By Andrew W. Reddie | March 31, 2023

A Russian Kinzhal hypersonic missile carried by a MiG-31K. Photo credit: Russian Presidential Press and Information OfficeA Russian Kinzhal hypersonic missile carried by a MiG-31K. Photo credit: Russian Presidential Press and Information Office

Early in March, news outlets reported that almost a year after Russia first used Kinzhal (Kh-47M2) hypersonic missiles in Ukraine, Moscow had used six more of its hypersonic weapons as part of a particularly severe attack that also included Kh-22 anti-ship missiles, S-300 anti-aircraft missiles, and Iranian Shahed drones. Of note, Ukraine’s theater missile defense could not prevent the six Kinzhal missiles—among many of the other missile variants—from getting to their targets. The missile fusillade ultimately caused at least nine civilian deaths.

Perhaps unsurprisingly, this attack led to a substantial increase in reporting about hypersonics, with coverage from the BBC, New York Times, Washington Post, CNN, and NPR among other outlets.
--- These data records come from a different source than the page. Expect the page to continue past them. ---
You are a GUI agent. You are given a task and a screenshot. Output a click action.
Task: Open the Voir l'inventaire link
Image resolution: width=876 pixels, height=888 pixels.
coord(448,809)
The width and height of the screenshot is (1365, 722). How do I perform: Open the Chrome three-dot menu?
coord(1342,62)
The alarmism captured in this reporting indicates the broader misunderstanding concerning the characteristics of hypersonic weapons that matter in both the Ukraine context and (as I wrote earlier in the Bulletin) the broader strategic context involving Washington, Moscow, and Beijing.
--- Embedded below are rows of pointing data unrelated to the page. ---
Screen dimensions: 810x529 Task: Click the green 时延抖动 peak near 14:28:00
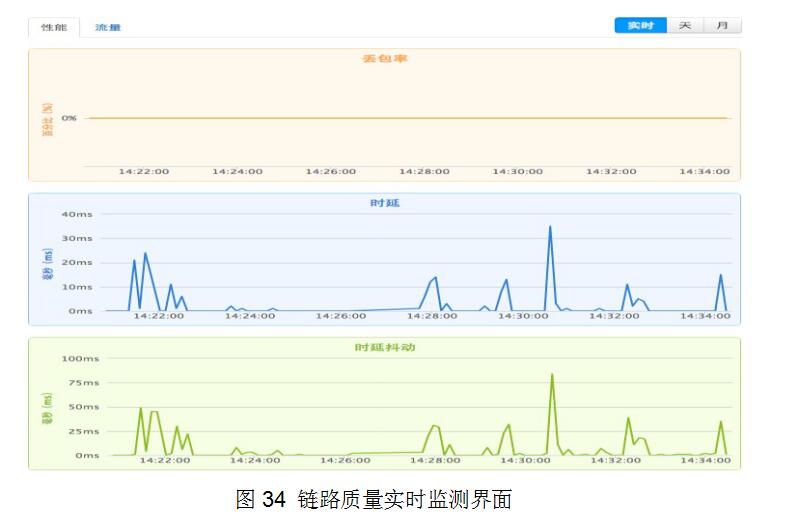coord(435,427)
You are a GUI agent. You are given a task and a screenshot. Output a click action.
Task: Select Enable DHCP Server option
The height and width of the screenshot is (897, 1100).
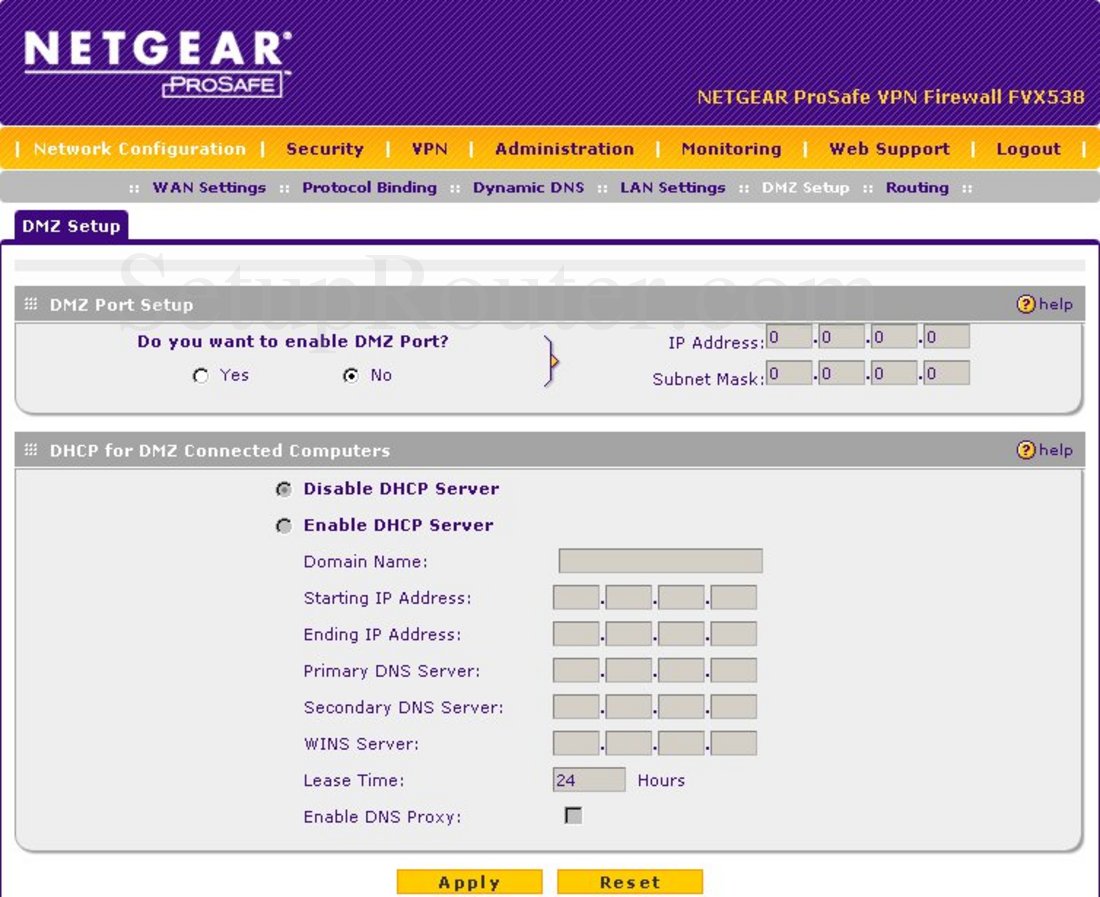coord(284,525)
This alarmism has two strands.

The first concerns the ability of the Kinzhal missile to evade Ukraine’s air defenses. This is driven by its speed—according to CSIS, the Kinzhal rapidly accelerates to Mach 4 (4,900 kilometers per hour) and can travel as fast as Mach 10 (12,350 km/hr)—and its maneuverability. Regardless of the speed and maneuverability of Russian missiles, the ability of hypersonic and non-hypersonic missiles to make it through air defenses should be unsurprising. In the best case, of course, Ukrainian air defenses would prevent all missile attacks to make it to their target, but missile defense—even at the theater level—remains a difficult technical challenge to conquer. The general ineffectiveness of missile defense technology is not intrinsic to the hypersonic-ness of some of Russia’s missile systems.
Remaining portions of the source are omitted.